* DATA TO USE:
----

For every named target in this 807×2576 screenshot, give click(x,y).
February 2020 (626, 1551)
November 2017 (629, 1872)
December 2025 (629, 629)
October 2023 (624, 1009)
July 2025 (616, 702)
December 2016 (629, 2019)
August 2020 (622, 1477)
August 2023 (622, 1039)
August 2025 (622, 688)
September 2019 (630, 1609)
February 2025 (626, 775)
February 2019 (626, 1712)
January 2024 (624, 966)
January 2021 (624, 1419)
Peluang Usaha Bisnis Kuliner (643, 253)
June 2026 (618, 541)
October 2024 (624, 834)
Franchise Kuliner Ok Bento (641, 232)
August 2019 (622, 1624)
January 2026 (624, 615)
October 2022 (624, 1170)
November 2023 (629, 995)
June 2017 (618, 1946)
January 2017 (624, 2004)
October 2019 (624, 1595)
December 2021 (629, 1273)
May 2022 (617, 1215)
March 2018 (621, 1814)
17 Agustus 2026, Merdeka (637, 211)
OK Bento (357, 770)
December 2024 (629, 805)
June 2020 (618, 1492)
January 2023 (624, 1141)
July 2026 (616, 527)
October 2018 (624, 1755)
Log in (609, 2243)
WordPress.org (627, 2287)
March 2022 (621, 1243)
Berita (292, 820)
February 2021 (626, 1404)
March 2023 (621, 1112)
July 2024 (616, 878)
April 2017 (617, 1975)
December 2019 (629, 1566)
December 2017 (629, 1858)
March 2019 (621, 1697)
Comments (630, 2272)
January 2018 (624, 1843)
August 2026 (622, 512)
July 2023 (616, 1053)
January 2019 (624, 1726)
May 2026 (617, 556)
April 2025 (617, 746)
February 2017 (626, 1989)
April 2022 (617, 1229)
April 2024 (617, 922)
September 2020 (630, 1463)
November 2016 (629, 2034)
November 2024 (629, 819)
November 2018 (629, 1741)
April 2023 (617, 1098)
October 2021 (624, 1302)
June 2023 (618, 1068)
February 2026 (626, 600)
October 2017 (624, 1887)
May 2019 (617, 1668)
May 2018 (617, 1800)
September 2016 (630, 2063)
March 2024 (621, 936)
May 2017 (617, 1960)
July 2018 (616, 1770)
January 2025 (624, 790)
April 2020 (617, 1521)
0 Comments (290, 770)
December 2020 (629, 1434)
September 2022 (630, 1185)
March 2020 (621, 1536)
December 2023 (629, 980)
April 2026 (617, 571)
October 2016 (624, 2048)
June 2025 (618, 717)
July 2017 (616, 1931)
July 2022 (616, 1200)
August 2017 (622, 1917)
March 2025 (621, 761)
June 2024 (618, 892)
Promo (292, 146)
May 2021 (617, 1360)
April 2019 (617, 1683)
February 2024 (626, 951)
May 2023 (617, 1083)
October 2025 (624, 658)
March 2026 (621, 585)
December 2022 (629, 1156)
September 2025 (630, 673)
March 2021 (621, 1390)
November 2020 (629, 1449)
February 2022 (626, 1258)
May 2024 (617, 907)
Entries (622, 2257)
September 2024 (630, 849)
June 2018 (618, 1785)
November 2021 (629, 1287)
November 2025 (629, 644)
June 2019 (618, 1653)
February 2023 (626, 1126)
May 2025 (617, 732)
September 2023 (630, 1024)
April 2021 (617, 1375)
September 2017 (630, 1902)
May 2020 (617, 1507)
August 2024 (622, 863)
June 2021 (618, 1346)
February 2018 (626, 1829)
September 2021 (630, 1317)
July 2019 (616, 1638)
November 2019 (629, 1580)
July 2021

----

Word for word, write out each of the records shown above.

* YOUR RESPONSE:
For every named target in this 807×2576 screenshot, give click(x,y).
February 2020 (626, 1551)
November 2017 (629, 1872)
December 2025 (629, 629)
October 2023 (624, 1009)
July 2025 (616, 702)
December 2016 (629, 2019)
August 2020 (622, 1477)
August 2023 (622, 1039)
August 2025 (622, 688)
September 2019 (630, 1609)
February 2025 (626, 775)
February 2019 (626, 1712)
January 2024 (624, 966)
January 2021 (624, 1419)
Peluang Usaha Bisnis Kuliner (643, 253)
June 2026 (618, 541)
October 2024 (624, 834)
Franchise Kuliner Ok Bento (641, 232)
August 2019 (622, 1624)
January 2026 (624, 615)
October 2022 (624, 1170)
November 2023 (629, 995)
June 2017 (618, 1946)
January 2017 (624, 2004)
October 2019 (624, 1595)
December 2021 (629, 1273)
May 2022 (617, 1215)
March 2018 (621, 1814)
17 Agustus 2026, Merdeka (637, 211)
OK Bento (357, 770)
December 2024 (629, 805)
June 2020 (618, 1492)
January 2023 (624, 1141)
July 2026 (616, 527)
October 2018 (624, 1755)
Log in (609, 2243)
WordPress.org (627, 2287)
March 2022 (621, 1243)
Berita (292, 820)
February 2021 (626, 1404)
March 2023 (621, 1112)
July 2024 (616, 878)
April 2017 (617, 1975)
December 2019 (629, 1566)
December 2017 (629, 1858)
March 2019 (621, 1697)
Comments (630, 2272)
January 2018 (624, 1843)
August 2026 (622, 512)
July 2023 (616, 1053)
January 2019 (624, 1726)
May 2026 (617, 556)
April 2025 (617, 746)
February 2017 (626, 1989)
April 2022 (617, 1229)
April 2024 (617, 922)
September 2020 (630, 1463)
November 2016 (629, 2034)
November 2024 (629, 819)
November 2018 (629, 1741)
April 2023 (617, 1098)
October 2021 (624, 1302)
June 2023 (618, 1068)
February 2026 (626, 600)
October 2017 (624, 1887)
May 2019 (617, 1668)
May 2018 (617, 1800)
September 2016 (630, 2063)
March 2024 (621, 936)
May 2017 (617, 1960)
July 2018 (616, 1770)
January 2025 (624, 790)
April 2020 (617, 1521)
0 Comments (290, 770)
December 2020 (629, 1434)
September 2022 (630, 1185)
March 2020 (621, 1536)
December 2023 (629, 980)
April 2026 (617, 571)
October 2016 (624, 2048)
June 2025 (618, 717)
July 2017 (616, 1931)
July 2022 (616, 1200)
August 2017 (622, 1917)
March 2025 (621, 761)
June 2024 (618, 892)
Promo (292, 146)
May 2021 (617, 1360)
April 2019 (617, 1683)
February 2024 (626, 951)
May 2023 (617, 1083)
October 2025 (624, 658)
March 2026 (621, 585)
December 2022 (629, 1156)
September 2025 (630, 673)
March 2021 (621, 1390)
November 2020 (629, 1449)
February 2022 (626, 1258)
May 2024 (617, 907)
Entries (622, 2257)
September 2024 (630, 849)
June 2018 (618, 1785)
November 2021 (629, 1287)
November 2025 (629, 644)
June 2019 (618, 1653)
February 2023 (626, 1126)
May 2025 (617, 732)
September 2023 (630, 1024)
April 2021 (617, 1375)
September 2017 (630, 1902)
May 2020 (617, 1507)
August 2024 (622, 863)
June 2021 (618, 1346)
February 2018 (626, 1829)
September 2021 (630, 1317)
July 2019 (616, 1638)
November 2019 (629, 1580)
July 2021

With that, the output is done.